The Forty Days of Musa Dagh
The Forty Days of Musa Dagh (German: Die vierzig Tage des Musa Dagh) is a 1933 novel by Austrian-Bohemian writer Franz Werfel based on events that took place in 1915, during the second year of World War I and at the beginning of the Armenian Genocide.
The novel focuses on the self-defense by a small community of Armenians living near Musa Dagh, a mountain in Vilayet of Aleppo in the Ottoman Empire—now in Hatay Province, part of southern Turkey, on the Mediterranean coast—as well the events in Constantinople (Istanbul) and provincial capitals, where the Young Turk government orchestrated the deportations, concentration camps and massacres of the empire's Armenian citizens.
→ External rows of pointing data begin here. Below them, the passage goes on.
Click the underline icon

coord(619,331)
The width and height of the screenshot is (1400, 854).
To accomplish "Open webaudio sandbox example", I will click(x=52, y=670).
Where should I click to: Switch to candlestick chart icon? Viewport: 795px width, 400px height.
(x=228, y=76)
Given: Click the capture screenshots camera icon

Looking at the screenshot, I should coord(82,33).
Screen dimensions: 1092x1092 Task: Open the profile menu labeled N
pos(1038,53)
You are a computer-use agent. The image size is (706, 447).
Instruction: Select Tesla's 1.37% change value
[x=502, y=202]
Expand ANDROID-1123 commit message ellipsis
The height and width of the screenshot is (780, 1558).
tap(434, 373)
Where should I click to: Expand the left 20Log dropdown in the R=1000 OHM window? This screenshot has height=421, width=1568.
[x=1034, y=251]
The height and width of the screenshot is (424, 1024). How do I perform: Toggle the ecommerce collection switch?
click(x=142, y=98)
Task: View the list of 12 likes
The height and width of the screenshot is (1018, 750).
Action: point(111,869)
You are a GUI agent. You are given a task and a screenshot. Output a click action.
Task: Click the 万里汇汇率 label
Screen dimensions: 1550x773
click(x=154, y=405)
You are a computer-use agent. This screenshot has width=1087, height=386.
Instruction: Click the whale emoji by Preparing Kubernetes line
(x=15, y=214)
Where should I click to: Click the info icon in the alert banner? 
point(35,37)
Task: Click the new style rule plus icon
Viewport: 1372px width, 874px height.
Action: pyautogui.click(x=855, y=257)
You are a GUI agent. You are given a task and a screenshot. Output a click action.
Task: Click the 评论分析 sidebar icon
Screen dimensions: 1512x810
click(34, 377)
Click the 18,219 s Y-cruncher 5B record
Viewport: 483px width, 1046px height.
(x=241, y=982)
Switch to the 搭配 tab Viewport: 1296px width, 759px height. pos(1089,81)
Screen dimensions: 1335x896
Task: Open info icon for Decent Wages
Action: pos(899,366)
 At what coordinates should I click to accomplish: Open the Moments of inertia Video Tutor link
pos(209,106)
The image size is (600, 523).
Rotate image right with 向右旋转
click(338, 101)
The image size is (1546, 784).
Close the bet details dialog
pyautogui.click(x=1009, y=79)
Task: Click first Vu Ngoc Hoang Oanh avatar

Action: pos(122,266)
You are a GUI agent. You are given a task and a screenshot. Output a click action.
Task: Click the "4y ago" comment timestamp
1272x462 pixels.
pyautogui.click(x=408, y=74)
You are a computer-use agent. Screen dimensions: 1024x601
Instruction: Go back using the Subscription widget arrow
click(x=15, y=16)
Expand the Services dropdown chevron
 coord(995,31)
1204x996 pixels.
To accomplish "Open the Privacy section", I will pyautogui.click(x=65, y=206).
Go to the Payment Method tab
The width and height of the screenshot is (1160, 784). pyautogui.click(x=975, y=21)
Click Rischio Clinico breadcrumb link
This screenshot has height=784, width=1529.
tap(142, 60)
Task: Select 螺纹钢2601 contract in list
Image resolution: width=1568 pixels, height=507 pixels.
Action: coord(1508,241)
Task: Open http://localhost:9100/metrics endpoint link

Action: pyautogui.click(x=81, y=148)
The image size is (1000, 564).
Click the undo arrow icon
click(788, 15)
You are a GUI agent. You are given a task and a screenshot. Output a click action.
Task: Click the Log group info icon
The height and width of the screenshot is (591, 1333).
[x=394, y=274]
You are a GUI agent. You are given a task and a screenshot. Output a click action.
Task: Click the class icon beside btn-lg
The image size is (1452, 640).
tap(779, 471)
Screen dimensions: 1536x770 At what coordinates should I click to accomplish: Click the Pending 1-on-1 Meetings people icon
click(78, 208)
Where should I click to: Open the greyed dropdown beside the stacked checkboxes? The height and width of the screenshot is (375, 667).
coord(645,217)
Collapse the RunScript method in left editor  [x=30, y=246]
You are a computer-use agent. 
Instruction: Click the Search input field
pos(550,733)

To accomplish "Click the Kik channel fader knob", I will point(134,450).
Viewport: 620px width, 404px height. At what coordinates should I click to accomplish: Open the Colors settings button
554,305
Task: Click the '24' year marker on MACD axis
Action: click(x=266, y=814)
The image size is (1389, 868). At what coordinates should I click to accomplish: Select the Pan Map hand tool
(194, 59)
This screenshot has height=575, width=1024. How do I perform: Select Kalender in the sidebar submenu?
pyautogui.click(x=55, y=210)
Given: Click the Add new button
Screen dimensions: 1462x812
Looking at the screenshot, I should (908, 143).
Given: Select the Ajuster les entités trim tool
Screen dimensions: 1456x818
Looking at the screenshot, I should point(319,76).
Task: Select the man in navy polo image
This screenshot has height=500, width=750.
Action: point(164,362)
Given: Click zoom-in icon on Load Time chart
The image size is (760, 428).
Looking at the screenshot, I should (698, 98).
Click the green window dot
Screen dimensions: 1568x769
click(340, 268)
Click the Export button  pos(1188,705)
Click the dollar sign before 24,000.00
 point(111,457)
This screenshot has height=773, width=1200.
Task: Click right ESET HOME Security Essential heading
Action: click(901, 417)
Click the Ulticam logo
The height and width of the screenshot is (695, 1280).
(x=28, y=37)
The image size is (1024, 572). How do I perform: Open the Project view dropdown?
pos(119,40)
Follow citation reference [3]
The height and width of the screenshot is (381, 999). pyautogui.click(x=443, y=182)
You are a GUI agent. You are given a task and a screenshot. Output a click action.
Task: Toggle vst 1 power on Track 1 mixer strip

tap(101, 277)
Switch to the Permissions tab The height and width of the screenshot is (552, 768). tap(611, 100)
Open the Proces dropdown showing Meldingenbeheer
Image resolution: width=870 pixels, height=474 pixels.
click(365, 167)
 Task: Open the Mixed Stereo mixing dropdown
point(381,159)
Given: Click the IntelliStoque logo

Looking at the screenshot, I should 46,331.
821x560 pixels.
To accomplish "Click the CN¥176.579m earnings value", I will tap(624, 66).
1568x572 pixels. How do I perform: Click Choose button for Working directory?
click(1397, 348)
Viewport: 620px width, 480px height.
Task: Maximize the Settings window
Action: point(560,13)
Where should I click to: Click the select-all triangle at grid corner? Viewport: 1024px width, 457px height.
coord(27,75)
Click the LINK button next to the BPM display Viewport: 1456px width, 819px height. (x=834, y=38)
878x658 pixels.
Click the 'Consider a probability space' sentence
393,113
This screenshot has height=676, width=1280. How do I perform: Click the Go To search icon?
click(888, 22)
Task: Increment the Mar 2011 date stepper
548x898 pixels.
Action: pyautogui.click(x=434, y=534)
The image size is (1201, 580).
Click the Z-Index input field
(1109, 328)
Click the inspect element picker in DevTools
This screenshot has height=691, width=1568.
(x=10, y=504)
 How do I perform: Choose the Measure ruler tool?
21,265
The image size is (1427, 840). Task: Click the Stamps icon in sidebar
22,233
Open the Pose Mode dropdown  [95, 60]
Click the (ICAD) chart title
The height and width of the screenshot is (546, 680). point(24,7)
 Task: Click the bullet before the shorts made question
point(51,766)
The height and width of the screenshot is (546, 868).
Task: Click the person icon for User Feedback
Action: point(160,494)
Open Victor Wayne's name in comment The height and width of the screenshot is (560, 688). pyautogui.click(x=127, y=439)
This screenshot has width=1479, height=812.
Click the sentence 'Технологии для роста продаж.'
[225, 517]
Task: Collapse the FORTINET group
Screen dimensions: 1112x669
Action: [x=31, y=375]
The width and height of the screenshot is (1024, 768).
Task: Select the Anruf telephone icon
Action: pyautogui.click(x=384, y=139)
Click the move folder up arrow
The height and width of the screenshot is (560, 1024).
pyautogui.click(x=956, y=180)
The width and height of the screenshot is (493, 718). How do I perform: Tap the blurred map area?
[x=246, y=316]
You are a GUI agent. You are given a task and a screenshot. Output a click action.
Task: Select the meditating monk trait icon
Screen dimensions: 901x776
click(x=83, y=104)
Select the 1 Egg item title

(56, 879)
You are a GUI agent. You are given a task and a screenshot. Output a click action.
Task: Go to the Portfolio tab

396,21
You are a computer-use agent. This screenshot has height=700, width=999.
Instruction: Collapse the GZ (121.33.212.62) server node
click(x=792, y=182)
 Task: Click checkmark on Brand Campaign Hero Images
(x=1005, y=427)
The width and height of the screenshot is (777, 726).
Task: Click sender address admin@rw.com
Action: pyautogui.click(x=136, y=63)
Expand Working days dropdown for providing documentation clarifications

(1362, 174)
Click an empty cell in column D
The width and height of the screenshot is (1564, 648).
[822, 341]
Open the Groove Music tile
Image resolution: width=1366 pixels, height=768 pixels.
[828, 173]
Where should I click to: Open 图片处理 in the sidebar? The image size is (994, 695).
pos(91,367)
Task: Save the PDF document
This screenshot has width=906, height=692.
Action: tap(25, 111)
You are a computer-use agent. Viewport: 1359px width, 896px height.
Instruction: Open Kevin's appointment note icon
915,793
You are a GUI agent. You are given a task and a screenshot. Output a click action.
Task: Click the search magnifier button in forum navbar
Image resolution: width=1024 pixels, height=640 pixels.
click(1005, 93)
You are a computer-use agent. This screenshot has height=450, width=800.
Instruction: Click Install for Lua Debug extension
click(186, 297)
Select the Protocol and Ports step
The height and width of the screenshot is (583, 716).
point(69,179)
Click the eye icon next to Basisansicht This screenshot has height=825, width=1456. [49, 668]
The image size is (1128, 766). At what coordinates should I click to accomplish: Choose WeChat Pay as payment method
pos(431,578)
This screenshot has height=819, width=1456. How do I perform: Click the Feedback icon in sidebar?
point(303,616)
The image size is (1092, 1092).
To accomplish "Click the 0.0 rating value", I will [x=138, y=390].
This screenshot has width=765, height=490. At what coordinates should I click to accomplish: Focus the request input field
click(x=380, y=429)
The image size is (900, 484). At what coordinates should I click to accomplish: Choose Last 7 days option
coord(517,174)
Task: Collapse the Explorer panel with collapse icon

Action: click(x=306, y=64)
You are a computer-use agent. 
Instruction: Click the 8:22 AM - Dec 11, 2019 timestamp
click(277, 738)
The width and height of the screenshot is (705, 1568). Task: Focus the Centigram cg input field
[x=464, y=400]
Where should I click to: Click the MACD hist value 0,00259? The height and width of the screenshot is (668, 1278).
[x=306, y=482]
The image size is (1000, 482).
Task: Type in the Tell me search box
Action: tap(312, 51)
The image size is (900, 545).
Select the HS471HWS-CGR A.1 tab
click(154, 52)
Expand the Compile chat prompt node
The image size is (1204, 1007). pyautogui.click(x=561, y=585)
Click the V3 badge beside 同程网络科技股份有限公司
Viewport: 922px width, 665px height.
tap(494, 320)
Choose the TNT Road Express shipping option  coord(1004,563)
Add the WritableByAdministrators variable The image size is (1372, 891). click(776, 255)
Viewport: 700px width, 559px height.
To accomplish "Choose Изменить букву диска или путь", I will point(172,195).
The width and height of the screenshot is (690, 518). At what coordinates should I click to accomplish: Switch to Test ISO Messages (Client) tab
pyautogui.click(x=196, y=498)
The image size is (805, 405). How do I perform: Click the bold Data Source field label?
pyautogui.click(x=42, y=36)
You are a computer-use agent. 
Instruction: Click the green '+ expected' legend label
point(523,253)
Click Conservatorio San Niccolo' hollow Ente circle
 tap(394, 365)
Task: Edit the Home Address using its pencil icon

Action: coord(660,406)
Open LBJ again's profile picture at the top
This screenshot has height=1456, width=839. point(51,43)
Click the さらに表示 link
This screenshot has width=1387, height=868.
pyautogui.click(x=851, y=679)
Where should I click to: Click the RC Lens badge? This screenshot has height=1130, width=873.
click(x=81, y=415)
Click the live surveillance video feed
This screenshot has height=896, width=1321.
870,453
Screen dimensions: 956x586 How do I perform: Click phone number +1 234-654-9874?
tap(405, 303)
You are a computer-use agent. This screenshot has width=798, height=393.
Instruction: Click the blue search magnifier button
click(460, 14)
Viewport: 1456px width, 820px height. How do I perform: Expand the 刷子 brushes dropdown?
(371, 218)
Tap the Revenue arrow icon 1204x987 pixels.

This policy, as well as who bore responsibility for it, has been controversial and contested since 1915. Because of this or perhaps in spite of it, the facts and scope of the Armenian Genocide were little known until Werfel's novel, which entailed voluminous research and is generally accepted as based on historical events.The novel was originally published in German in November 1933. It achieved great international success and has been credited with awakening the world to the evidence of the persecution and genocide inflicted on the Armenian nation during World War I. The Forty Days of Musa Dagh also foreshadows the Holocaust of World War II due in part to the rise of Adolf Hitler and Nazi Germany, which paralleled the novel's creation. In 2012, David R. Godine, Publisher, issued a revised and expanded English translation of The Forty Days of Musa Dagh that incorporates virtually all of the material left out of Geoffrey Dunlop's 1934 translation. Due to Turkish government efforts to prevent development of a film version, only one film adaptation from 1982 has been produced.